Set down, word for word, every line of the listing below, starting with the one that contains "Where should I click to: Click the info@sleepy.com" and ending with the final line. Include nothing else.

BEGIN

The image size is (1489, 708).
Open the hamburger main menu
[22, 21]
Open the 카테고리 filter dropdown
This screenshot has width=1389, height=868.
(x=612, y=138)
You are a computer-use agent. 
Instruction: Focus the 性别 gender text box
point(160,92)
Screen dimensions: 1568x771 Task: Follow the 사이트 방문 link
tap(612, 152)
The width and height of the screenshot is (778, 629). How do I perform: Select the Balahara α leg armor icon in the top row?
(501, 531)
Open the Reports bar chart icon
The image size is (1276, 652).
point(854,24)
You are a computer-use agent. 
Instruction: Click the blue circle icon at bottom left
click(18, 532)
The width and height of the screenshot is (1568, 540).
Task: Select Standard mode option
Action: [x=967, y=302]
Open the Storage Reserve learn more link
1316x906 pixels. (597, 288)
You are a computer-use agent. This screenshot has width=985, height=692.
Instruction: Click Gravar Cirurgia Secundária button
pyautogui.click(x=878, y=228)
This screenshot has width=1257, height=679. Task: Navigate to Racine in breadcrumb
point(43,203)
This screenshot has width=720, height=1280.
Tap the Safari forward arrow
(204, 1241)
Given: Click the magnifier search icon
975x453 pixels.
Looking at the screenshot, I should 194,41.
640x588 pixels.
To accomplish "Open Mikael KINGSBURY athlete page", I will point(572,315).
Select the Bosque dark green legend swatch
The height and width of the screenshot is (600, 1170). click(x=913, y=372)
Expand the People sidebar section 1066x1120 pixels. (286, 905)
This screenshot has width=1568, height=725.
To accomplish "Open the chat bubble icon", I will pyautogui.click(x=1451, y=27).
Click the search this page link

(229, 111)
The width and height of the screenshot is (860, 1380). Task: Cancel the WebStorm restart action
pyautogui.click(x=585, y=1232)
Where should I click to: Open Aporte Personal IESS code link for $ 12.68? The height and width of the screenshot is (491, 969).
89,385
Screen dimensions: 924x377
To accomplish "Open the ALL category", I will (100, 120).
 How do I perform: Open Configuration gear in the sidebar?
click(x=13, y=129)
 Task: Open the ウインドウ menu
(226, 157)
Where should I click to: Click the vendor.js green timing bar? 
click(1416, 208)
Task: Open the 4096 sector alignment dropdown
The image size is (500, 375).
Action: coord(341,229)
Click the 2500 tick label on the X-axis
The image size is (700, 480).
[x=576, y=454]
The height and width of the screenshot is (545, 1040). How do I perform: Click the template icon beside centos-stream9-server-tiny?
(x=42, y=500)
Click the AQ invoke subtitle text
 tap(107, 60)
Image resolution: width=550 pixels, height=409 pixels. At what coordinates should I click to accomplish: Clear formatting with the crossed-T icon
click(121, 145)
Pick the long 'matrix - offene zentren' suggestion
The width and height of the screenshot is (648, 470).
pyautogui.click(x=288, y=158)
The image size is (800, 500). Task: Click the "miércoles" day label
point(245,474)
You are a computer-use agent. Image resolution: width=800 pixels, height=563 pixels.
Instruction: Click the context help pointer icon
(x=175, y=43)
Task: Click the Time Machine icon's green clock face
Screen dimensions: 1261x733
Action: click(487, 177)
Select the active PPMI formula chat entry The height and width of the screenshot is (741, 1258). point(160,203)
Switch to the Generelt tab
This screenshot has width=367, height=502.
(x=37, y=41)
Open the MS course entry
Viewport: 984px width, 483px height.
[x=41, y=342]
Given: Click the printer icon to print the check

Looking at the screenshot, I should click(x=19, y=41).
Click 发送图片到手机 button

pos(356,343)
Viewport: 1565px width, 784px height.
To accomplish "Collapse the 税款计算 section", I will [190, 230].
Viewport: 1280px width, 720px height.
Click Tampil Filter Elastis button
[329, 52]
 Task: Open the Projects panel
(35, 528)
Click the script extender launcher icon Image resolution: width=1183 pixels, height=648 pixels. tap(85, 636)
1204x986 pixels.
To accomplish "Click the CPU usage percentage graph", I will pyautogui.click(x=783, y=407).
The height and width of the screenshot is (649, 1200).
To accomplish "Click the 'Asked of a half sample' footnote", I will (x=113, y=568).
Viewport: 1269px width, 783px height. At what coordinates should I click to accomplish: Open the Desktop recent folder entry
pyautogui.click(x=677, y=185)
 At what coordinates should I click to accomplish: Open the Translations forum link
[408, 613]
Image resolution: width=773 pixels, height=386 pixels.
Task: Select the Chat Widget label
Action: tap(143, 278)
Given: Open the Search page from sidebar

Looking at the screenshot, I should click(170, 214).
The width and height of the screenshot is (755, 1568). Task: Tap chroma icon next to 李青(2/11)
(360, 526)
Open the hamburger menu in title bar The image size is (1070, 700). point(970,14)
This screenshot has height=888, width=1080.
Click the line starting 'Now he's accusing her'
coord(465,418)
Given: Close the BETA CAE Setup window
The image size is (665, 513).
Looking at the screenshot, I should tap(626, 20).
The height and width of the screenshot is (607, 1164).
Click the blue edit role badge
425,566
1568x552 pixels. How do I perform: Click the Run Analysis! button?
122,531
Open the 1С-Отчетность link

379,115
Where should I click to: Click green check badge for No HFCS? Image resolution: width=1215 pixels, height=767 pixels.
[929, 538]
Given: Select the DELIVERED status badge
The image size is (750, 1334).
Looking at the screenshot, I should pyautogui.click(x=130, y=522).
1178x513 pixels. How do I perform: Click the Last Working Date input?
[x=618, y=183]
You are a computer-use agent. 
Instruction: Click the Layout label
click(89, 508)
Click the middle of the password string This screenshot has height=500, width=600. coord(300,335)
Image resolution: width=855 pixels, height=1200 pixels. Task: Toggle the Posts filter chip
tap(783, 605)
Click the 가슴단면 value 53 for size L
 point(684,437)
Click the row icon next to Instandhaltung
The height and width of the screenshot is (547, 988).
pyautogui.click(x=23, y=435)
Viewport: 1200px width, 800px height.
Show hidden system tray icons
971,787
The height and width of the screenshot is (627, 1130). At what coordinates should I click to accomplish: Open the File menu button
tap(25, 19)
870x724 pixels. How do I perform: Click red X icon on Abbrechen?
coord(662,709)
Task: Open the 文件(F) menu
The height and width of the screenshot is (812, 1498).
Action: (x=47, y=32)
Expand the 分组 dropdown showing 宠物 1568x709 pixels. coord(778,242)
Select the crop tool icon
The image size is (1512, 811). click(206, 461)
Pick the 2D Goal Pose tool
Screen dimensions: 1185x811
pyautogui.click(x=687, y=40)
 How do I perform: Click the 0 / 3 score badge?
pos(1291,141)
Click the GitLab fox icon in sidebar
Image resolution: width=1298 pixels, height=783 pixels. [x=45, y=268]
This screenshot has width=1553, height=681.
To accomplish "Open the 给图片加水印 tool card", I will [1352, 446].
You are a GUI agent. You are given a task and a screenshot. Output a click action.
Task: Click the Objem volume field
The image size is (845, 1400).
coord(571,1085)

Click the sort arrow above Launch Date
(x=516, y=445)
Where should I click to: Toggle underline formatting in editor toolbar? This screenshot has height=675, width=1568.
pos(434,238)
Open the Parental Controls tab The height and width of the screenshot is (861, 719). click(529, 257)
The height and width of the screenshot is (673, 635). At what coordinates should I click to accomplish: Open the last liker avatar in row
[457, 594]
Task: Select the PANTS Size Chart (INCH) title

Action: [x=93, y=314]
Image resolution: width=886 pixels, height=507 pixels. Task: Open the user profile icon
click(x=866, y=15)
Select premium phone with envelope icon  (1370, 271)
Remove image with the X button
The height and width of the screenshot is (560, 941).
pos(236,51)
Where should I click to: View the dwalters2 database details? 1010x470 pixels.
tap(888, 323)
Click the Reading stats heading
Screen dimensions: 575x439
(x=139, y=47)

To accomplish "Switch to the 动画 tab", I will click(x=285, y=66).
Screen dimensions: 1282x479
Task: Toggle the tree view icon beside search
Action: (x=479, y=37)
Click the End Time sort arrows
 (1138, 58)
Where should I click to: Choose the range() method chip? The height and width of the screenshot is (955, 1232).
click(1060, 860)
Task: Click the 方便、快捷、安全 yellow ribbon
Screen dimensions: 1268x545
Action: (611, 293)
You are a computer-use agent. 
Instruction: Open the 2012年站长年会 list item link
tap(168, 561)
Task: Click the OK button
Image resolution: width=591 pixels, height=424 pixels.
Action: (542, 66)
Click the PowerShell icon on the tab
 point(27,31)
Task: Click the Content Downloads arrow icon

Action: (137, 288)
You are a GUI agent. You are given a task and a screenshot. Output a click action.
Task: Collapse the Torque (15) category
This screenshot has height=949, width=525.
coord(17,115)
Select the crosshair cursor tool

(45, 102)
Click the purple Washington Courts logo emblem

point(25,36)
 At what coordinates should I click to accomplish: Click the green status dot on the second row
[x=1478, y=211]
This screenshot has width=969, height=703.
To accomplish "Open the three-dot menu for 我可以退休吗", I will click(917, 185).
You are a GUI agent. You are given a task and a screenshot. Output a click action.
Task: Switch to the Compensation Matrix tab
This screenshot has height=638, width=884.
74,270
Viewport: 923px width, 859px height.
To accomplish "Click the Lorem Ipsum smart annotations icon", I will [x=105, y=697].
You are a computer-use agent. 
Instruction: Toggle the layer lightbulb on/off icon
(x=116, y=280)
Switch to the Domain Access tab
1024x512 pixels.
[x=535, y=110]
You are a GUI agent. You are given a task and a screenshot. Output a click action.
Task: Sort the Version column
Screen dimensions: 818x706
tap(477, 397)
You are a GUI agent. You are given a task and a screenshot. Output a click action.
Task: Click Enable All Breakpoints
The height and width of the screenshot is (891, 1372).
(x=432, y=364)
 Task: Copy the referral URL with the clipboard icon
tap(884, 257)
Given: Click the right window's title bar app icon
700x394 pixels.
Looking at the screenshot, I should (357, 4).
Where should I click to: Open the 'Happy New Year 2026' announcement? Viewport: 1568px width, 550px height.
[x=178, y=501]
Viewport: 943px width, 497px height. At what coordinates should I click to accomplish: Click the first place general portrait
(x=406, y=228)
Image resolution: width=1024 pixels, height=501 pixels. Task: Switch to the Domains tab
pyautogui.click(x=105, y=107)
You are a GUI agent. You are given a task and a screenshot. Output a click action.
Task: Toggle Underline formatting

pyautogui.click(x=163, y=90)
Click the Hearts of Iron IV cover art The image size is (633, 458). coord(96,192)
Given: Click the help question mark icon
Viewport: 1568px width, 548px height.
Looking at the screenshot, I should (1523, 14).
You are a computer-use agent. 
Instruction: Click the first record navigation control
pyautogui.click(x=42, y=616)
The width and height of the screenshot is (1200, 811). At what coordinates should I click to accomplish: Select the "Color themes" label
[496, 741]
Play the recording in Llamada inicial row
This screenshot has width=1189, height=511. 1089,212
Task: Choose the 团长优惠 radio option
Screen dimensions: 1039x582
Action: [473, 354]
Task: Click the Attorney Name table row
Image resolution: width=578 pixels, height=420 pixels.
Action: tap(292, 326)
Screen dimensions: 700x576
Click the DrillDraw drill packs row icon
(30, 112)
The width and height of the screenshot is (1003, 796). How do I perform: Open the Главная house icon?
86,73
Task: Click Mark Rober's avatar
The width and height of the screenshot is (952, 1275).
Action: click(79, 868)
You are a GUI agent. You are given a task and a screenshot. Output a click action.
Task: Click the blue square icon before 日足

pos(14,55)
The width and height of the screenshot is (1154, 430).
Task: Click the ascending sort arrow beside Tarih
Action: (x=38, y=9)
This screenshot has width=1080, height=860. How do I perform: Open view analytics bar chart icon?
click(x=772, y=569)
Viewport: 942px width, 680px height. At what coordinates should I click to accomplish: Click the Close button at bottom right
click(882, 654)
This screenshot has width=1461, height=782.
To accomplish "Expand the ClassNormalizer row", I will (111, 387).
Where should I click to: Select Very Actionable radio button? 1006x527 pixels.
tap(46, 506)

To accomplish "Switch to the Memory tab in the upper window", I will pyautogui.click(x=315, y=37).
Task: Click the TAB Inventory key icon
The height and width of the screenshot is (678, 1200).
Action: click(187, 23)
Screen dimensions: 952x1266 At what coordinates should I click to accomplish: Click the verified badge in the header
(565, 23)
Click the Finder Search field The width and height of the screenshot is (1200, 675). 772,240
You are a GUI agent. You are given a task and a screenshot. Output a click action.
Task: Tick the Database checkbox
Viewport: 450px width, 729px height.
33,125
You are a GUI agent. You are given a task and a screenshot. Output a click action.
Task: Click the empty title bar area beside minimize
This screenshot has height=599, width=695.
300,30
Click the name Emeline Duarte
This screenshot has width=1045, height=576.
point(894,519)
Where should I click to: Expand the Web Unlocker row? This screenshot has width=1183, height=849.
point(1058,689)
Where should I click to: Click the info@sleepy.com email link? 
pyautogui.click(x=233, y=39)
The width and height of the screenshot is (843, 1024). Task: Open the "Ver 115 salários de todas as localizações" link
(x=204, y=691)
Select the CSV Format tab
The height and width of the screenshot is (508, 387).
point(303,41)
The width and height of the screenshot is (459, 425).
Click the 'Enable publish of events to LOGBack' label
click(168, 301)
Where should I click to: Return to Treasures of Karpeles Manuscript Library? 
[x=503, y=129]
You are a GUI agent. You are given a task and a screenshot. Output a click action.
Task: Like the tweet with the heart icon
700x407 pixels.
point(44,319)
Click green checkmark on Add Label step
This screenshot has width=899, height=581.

END

SOLUTION BELOW:
Where should I click to: Click the info@sleepy.com email link? 
pyautogui.click(x=233, y=39)
The width and height of the screenshot is (843, 1024). Task: Open the "Ver 115 salários de todas as localizações" link
(x=204, y=691)
Select the CSV Format tab
The height and width of the screenshot is (508, 387).
point(303,41)
The width and height of the screenshot is (459, 425).
Click the 'Enable publish of events to LOGBack' label
click(168, 301)
Where should I click to: Return to Treasures of Karpeles Manuscript Library? 
[x=503, y=129]
You are a GUI agent. You are given a task and a screenshot. Output a click action.
Task: Like the tweet with the heart icon
700x407 pixels.
point(44,319)
Click green checkmark on Add Label step
This screenshot has width=899, height=581.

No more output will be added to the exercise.